* WORK ORDER
What is the count of lines in the data that hold the string "with"? State the number alone.

* Data items

>>>

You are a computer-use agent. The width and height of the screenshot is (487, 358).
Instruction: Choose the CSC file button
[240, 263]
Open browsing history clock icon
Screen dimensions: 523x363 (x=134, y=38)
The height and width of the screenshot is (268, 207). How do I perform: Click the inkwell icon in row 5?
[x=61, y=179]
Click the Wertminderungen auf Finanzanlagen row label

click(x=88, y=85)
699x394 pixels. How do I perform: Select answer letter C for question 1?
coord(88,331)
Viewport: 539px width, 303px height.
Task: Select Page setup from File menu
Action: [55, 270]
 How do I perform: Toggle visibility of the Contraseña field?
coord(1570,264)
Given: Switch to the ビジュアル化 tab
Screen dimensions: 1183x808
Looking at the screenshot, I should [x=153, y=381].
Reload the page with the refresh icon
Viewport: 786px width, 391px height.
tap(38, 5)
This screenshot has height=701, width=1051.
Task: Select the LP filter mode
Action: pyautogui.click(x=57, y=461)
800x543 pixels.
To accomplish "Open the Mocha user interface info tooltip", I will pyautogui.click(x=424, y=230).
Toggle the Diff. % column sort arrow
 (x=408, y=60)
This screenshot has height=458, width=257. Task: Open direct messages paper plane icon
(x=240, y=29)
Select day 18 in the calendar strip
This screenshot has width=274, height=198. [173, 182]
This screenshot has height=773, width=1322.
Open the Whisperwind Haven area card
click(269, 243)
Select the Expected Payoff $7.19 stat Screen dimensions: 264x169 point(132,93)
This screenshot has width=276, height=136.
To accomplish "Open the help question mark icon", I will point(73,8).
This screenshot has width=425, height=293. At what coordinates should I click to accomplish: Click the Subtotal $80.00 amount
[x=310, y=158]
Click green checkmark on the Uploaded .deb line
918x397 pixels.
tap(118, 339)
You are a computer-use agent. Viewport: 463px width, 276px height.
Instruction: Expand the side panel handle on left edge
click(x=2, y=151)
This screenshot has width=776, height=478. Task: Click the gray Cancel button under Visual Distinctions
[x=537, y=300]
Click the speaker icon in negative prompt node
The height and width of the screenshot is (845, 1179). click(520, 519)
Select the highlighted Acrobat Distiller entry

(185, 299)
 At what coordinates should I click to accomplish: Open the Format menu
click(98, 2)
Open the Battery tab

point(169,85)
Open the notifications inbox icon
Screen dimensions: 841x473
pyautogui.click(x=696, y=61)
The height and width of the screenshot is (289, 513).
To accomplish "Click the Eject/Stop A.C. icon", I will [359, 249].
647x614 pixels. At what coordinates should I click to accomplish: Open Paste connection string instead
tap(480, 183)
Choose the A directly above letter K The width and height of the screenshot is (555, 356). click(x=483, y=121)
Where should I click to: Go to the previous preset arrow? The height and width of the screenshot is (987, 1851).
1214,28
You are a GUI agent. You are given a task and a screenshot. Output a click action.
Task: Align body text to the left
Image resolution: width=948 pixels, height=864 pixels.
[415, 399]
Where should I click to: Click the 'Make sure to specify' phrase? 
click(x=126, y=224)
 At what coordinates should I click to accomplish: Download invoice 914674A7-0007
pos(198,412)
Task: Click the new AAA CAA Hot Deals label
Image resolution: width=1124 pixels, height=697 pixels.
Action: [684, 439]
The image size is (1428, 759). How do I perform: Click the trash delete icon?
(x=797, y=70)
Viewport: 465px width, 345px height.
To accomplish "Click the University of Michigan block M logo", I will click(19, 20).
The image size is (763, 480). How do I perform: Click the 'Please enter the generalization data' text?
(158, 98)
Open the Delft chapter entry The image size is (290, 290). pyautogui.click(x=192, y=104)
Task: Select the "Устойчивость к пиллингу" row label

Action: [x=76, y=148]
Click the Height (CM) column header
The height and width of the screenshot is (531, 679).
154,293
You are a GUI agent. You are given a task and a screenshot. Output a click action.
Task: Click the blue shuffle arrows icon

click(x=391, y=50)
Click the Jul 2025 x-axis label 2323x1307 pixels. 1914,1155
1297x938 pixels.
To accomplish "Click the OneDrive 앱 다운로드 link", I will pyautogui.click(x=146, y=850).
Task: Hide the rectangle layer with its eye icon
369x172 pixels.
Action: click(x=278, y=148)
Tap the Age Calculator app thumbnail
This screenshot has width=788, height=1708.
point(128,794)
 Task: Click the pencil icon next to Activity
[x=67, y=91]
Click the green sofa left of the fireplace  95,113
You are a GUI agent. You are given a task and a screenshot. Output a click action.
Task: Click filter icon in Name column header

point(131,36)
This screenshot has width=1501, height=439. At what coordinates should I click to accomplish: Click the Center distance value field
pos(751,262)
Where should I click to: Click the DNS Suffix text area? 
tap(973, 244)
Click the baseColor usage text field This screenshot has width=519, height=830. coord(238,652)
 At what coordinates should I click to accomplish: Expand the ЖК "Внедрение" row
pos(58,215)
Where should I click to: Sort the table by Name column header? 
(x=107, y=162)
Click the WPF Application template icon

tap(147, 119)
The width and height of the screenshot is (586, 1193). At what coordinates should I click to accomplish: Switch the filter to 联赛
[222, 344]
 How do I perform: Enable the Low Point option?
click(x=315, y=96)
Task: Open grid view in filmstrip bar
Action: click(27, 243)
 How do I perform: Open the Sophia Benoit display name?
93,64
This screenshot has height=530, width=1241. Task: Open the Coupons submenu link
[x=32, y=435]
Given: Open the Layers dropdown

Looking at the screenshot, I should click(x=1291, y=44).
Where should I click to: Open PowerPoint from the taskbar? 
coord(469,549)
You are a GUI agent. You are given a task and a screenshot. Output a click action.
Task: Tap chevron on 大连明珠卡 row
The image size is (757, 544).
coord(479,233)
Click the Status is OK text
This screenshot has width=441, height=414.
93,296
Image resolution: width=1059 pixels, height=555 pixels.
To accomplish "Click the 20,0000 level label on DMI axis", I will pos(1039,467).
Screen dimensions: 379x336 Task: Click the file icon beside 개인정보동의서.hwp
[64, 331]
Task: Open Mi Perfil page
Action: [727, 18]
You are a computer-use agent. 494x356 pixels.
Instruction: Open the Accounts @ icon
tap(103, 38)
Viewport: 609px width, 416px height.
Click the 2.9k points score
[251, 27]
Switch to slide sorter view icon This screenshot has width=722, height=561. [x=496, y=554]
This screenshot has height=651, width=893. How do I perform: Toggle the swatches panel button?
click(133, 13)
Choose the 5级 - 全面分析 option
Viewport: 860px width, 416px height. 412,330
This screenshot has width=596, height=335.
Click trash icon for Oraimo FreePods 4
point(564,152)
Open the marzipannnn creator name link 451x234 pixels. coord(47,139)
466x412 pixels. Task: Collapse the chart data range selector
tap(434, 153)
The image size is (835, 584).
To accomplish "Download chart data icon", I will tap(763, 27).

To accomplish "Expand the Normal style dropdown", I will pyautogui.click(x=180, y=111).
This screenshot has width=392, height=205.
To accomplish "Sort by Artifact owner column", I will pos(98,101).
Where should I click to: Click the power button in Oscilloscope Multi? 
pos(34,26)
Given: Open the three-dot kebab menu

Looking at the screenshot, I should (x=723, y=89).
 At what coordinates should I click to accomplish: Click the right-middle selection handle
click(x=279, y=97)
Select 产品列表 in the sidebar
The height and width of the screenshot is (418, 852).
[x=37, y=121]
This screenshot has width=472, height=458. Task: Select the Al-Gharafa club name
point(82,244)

<<<

* SOLUTION BELOW
2